YOUR TASK> Only the lines below starting at the one that contains "レンタカーで巡る (1324, 665)" and ending at the one that contains "traumatic brain injuries (35, 226)" are to be reproduced, exactly and with both ends kept.

····················

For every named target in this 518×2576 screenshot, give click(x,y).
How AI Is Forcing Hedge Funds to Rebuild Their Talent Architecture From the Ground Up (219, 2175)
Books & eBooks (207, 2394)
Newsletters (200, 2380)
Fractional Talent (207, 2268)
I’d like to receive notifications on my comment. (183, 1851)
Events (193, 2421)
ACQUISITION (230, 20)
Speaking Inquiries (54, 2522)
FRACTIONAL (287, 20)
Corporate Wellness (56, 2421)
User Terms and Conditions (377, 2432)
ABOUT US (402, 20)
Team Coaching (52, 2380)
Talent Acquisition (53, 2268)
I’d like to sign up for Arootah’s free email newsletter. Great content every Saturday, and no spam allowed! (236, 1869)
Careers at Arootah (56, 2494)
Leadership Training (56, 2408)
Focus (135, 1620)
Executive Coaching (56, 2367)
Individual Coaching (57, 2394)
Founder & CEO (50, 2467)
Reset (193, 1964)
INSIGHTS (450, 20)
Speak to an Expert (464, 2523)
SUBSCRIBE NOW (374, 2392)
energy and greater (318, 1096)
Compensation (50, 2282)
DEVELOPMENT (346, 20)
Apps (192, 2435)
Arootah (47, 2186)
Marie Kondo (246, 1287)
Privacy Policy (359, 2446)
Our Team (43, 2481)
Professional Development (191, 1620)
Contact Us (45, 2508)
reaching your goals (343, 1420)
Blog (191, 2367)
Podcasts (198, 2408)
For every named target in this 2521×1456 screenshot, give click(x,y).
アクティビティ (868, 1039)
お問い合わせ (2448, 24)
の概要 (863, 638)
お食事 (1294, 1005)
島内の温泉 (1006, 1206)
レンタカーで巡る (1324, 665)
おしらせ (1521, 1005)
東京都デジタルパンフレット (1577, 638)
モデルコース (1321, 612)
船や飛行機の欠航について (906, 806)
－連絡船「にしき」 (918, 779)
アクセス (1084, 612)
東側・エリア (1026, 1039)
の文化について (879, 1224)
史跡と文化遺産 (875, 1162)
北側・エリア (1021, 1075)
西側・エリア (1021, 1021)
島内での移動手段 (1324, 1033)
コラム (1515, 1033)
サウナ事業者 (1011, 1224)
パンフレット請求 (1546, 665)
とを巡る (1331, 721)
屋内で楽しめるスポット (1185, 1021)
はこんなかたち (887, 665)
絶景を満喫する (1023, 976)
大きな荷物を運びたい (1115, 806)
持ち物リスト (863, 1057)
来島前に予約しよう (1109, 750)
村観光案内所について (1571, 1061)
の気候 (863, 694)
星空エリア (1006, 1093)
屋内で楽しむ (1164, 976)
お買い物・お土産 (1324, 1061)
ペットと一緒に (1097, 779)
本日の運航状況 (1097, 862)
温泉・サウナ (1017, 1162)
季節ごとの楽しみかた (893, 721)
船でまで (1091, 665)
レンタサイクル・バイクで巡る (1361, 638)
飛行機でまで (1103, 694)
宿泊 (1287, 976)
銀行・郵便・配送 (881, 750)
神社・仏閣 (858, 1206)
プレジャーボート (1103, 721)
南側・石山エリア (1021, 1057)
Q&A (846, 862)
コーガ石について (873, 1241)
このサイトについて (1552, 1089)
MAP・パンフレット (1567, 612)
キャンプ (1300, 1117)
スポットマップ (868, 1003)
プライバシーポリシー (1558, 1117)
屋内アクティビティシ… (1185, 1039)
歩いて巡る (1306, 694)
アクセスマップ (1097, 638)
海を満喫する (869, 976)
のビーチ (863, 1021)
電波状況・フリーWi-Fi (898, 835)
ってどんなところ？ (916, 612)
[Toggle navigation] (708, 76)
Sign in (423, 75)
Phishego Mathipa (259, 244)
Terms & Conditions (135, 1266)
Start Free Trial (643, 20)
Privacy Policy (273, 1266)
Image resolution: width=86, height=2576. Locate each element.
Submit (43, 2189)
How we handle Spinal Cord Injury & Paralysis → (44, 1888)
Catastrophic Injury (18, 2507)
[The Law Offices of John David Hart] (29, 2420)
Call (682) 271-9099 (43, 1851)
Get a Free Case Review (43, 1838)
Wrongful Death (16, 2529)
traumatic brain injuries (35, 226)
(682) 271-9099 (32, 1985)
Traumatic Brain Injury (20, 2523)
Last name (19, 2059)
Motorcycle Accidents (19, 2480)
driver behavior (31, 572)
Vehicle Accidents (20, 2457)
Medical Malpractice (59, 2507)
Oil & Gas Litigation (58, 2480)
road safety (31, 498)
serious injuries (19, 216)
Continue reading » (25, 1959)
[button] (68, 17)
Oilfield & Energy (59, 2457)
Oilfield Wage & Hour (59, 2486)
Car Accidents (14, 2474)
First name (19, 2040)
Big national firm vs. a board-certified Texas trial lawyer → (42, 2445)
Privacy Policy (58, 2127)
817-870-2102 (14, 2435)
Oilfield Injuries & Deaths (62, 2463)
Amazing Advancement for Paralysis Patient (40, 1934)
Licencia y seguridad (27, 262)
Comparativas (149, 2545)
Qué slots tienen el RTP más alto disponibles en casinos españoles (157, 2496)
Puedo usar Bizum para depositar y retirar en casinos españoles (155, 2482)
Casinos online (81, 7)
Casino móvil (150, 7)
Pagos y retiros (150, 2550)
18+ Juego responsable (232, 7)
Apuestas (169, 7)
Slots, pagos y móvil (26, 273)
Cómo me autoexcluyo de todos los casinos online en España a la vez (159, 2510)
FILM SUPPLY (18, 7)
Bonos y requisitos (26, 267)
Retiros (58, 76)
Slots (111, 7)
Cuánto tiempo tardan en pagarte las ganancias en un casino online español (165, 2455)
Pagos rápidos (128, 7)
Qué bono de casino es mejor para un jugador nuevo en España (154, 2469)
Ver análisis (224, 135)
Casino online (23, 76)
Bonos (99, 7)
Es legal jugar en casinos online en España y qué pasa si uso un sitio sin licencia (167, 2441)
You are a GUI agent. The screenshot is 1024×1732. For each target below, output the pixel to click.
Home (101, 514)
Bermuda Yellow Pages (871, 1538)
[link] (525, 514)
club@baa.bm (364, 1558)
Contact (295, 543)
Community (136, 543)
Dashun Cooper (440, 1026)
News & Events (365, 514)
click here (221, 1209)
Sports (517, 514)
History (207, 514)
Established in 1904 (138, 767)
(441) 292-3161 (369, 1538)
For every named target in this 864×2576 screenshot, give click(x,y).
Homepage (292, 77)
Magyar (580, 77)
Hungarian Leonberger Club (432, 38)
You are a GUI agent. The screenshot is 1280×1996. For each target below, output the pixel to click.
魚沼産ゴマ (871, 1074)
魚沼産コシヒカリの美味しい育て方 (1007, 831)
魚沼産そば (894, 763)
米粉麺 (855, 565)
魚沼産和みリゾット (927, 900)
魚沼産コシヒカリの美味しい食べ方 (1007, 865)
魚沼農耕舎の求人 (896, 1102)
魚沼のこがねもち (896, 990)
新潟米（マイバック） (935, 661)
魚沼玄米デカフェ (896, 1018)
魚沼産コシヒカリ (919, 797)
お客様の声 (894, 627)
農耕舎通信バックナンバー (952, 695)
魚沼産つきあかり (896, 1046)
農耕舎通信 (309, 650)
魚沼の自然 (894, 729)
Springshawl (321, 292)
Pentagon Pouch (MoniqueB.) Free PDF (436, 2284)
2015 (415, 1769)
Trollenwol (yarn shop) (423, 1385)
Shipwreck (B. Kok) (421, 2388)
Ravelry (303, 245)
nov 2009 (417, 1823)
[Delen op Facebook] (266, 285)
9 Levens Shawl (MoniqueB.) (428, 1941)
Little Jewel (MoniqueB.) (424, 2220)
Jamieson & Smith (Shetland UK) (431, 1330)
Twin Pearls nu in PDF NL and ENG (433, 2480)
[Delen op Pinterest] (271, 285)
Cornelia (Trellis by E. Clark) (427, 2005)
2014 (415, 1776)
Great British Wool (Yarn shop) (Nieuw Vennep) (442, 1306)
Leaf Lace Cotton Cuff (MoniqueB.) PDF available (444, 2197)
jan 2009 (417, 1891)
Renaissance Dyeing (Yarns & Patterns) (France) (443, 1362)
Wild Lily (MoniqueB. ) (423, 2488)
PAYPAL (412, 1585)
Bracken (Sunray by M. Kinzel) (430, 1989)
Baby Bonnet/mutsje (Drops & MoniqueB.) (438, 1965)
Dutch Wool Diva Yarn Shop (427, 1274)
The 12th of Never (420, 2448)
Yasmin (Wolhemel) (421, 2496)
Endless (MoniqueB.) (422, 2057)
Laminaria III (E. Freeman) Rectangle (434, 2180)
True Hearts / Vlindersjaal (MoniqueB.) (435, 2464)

····················

EXERCISE RESPONSE>
レンタカーで巡る (1324, 665)
おしらせ (1521, 1005)
東京都デジタルパンフレット (1577, 638)
モデルコース (1321, 612)
船や飛行機の欠航について (906, 806)
－連絡船「にしき」 (918, 779)
アクセス (1084, 612)
東側・エリア (1026, 1039)
の文化について (879, 1224)
史跡と文化遺産 (875, 1162)
北側・エリア (1021, 1075)
西側・エリア (1021, 1021)
島内での移動手段 (1324, 1033)
コラム (1515, 1033)
サウナ事業者 (1011, 1224)
パンフレット請求 (1546, 665)
とを巡る (1331, 721)
屋内で楽しめるスポット (1185, 1021)
はこんなかたち (887, 665)
絶景を満喫する (1023, 976)
大きな荷物を運びたい (1115, 806)
持ち物リスト (863, 1057)
来島前に予約しよう (1109, 750)
村観光案内所について (1571, 1061)
の気候 (863, 694)
星空エリア (1006, 1093)
屋内で楽しむ (1164, 976)
お買い物・お土産 (1324, 1061)
ペットと一緒に (1097, 779)
本日の運航状況 (1097, 862)
温泉・サウナ (1017, 1162)
季節ごとの楽しみかた (893, 721)
船でまで (1091, 665)
レンタサイクル・バイクで巡る (1361, 638)
飛行機でまで (1103, 694)
宿泊 (1287, 976)
銀行・郵便・配送 (881, 750)
神社・仏閣 (858, 1206)
プレジャーボート (1103, 721)
南側・石山エリア (1021, 1057)
Q&A (846, 862)
コーガ石について (873, 1241)
このサイトについて (1552, 1089)
MAP・パンフレット (1567, 612)
キャンプ (1300, 1117)
スポットマップ (868, 1003)
プライバシーポリシー (1558, 1117)
屋内アクティビティシ… (1185, 1039)
歩いて巡る (1306, 694)
アクセスマップ (1097, 638)
海を満喫する (869, 976)
のビーチ (863, 1021)
電波状況・フリーWi-Fi (898, 835)
ってどんなところ？ (916, 612)
[Toggle navigation] (708, 76)
Sign in (423, 75)
Phishego Mathipa (259, 244)
Terms & Conditions (135, 1266)
Start Free Trial (643, 20)
Privacy Policy (273, 1266)
Image resolution: width=86, height=2576. Locate each element.
Submit (43, 2189)
How we handle Spinal Cord Injury & Paralysis → (44, 1888)
Catastrophic Injury (18, 2507)
[The Law Offices of John David Hart] (29, 2420)
Call (682) 271-9099 (43, 1851)
Get a Free Case Review (43, 1838)
Wrongful Death (16, 2529)
traumatic brain injuries (35, 226)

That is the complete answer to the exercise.